Al despedirnos ocurrió el normal intercambio de direcciones y los deseos y casi promesas de vernos en el futuro, con invitaciones sinceras a los hogares respectivos. Todo muy agradable, muy educado y muy internacional; muy propio del mundo en que nos ha tocado vivir, que tiene también sus aspectos positivos.

También había en el grupo una pareja de catalanes; él era abierto y algo lenguaraz. Durante una comida, compartiendo mesa, le pregunté, con una sonrisa: ¿Y qué, se van a independizar ustedes? Contestó, también sonriendo, que era imposible la independencia para un país pequeño y habló de Andorra, que vive, dijo, sólo gracias al turismo de esquí. Estas fueron sus palabras y no entraré en la ligazón lógica o el carácter rebatible de su pensamiento; trato únicamente de describir un personaje, unas escenas. Lector, en esta narración no hay ni una sola palabra que no sea verdad.

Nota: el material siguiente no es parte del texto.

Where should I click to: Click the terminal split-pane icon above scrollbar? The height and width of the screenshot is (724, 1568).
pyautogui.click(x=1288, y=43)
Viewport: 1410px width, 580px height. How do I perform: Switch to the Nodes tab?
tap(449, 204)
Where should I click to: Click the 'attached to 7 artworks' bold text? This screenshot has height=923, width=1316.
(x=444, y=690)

Sin embargo, afirmó que en el referéndum, cuya celebración daba por segura, votaría que sí, para cargarse de razón frente a Madrid. No utilizó la expresión “Madrid nos roba”, pero dejó claro que en lo de las cuentas salían perdiendo. Lo traté con guante de seda, utilizando ese rincón del cerebro que uno guarda para las conversaciones mundanas o vulgares y al que no se debe renunciar jamás. Como era simpático, le conté que algunas personas divertidas que yo había conocido eran catalanas. Me dio la razón con entusiasmo y expuso su idea de que los mejores cómicos que se podían ver —en la tele, por ejemplo— eran catalanes. No hablo de payasos, para eso están los andaluces, aclaró con indisimulable desdén. Con esa parte del cerebro de la que hablé antes, mencioné a Albert Boadella, lo que no le hizo gracia. Ese se vende al mejor postor, sentenció. Yo creo que es inteligente, me atreví a decir. Para venderse hace falta ser inteligente, me ilustró, con la convicción de haber dicho algo memorable y profundo. También ironizó  sobre la mirada de Oriol Junqueras, que no se sabía a dónde la dirigía. O algo así, no le entendí bien esto.

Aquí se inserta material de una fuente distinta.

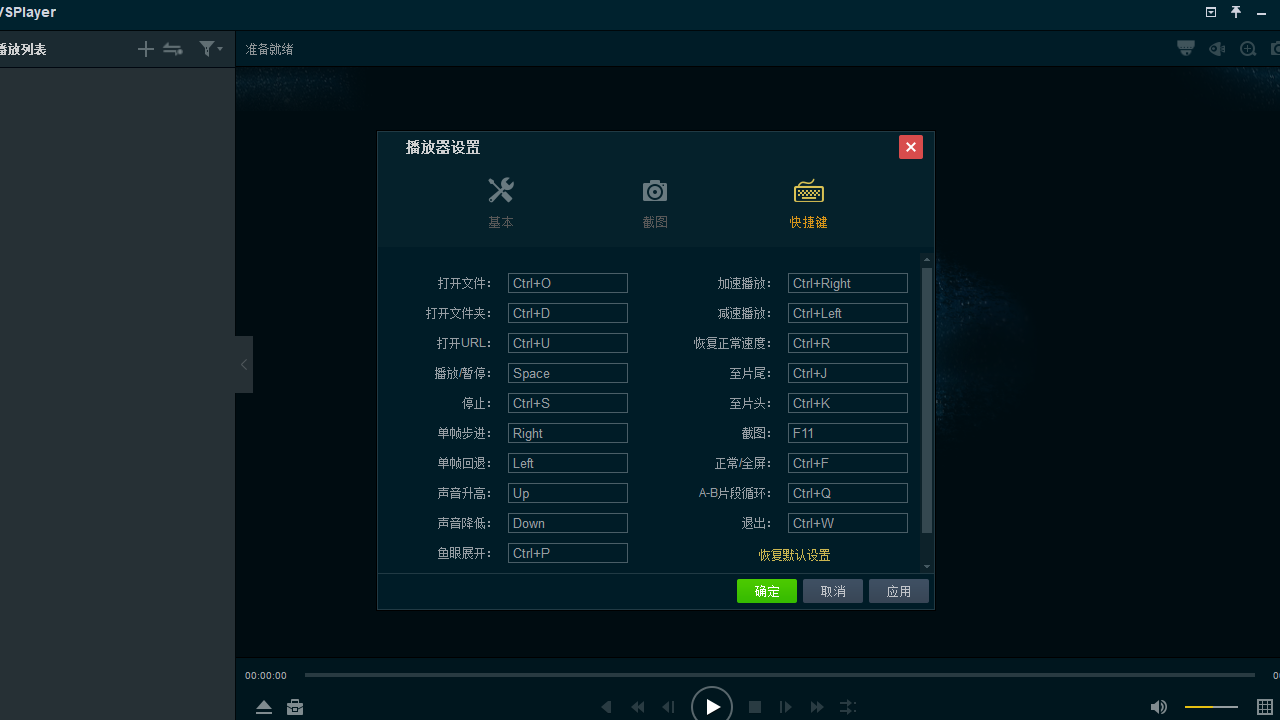The image size is (1280, 720).
Task: Click the eject disc icon
Action: (264, 707)
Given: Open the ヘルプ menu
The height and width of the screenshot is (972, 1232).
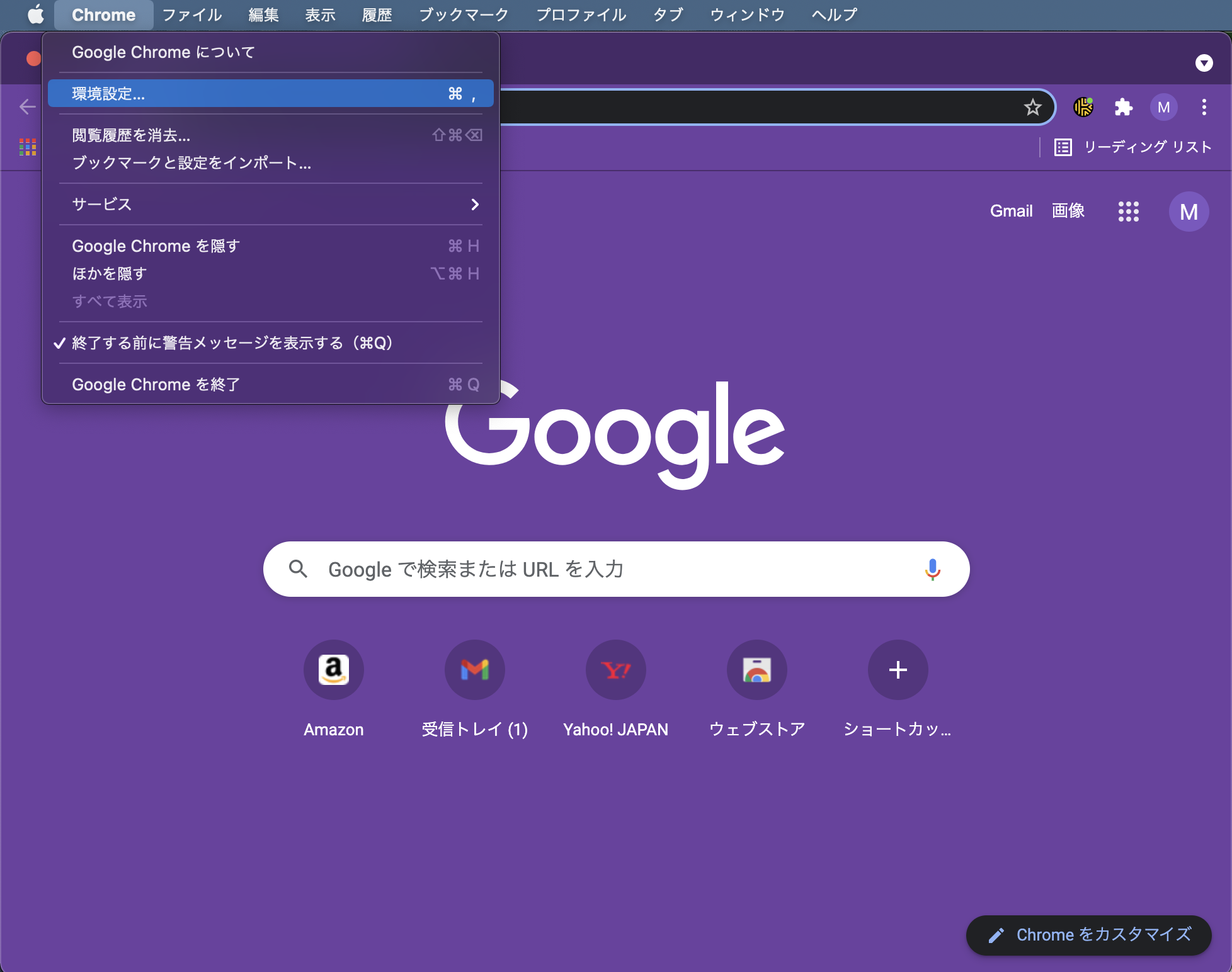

Estuvo, dicho en castizo, sobradísimo, casi como el señor Artur Mas. Estaba claro que me consideraba un privilegiado por poder charlar con él. Menos mal que no le dije que yo era andaluz; a veces ni me acuerdo de este detalle importantísimo. La esposa escuchaba en silencio, con ese aire de mártir de las mujeres que llevan una vida entera oyendo desvariar al cónyuge. Yo adopté alborozado el apropiado papel de discente. Fue todo absolutamente divertido e inocuo. No nos intercambiamos direcciones, eso no.

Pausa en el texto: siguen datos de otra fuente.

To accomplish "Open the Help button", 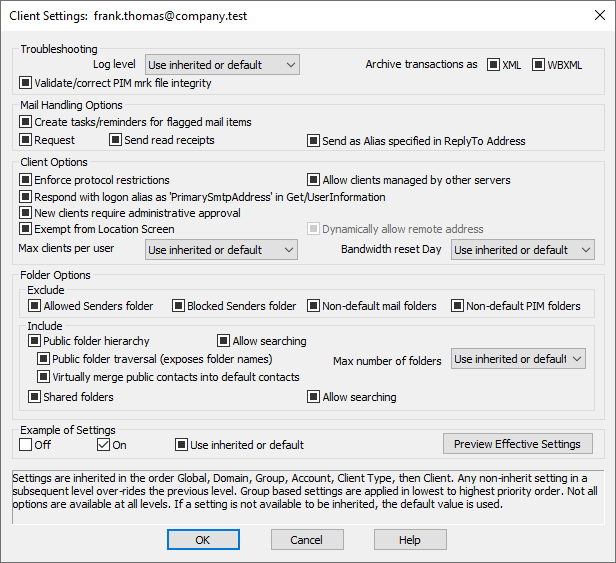I will coord(410,539).
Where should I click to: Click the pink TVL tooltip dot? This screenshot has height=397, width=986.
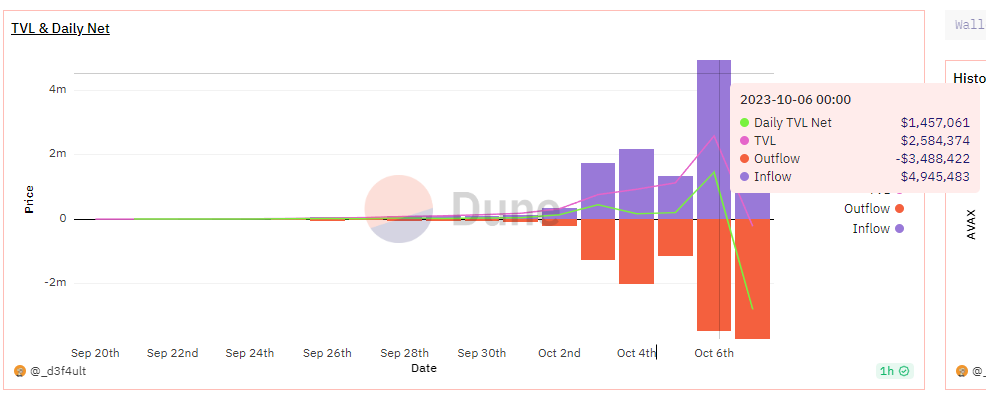[x=745, y=141]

Estos son el norteamericano y el catalán de mi historia, conocidos en un viaje de turismo, en un ambiente relajado y proclive a la comprensión y al perdón. ¿De dónde han surgido estos nuevos catalanes? Antes no eran así. Seguramente, la culpa será de Madrid. ¿Y cuántos son? Eso no se sabrá con el referéndum que se planea, si se celebra, sesgado y metodológicamente inválido desde el principio.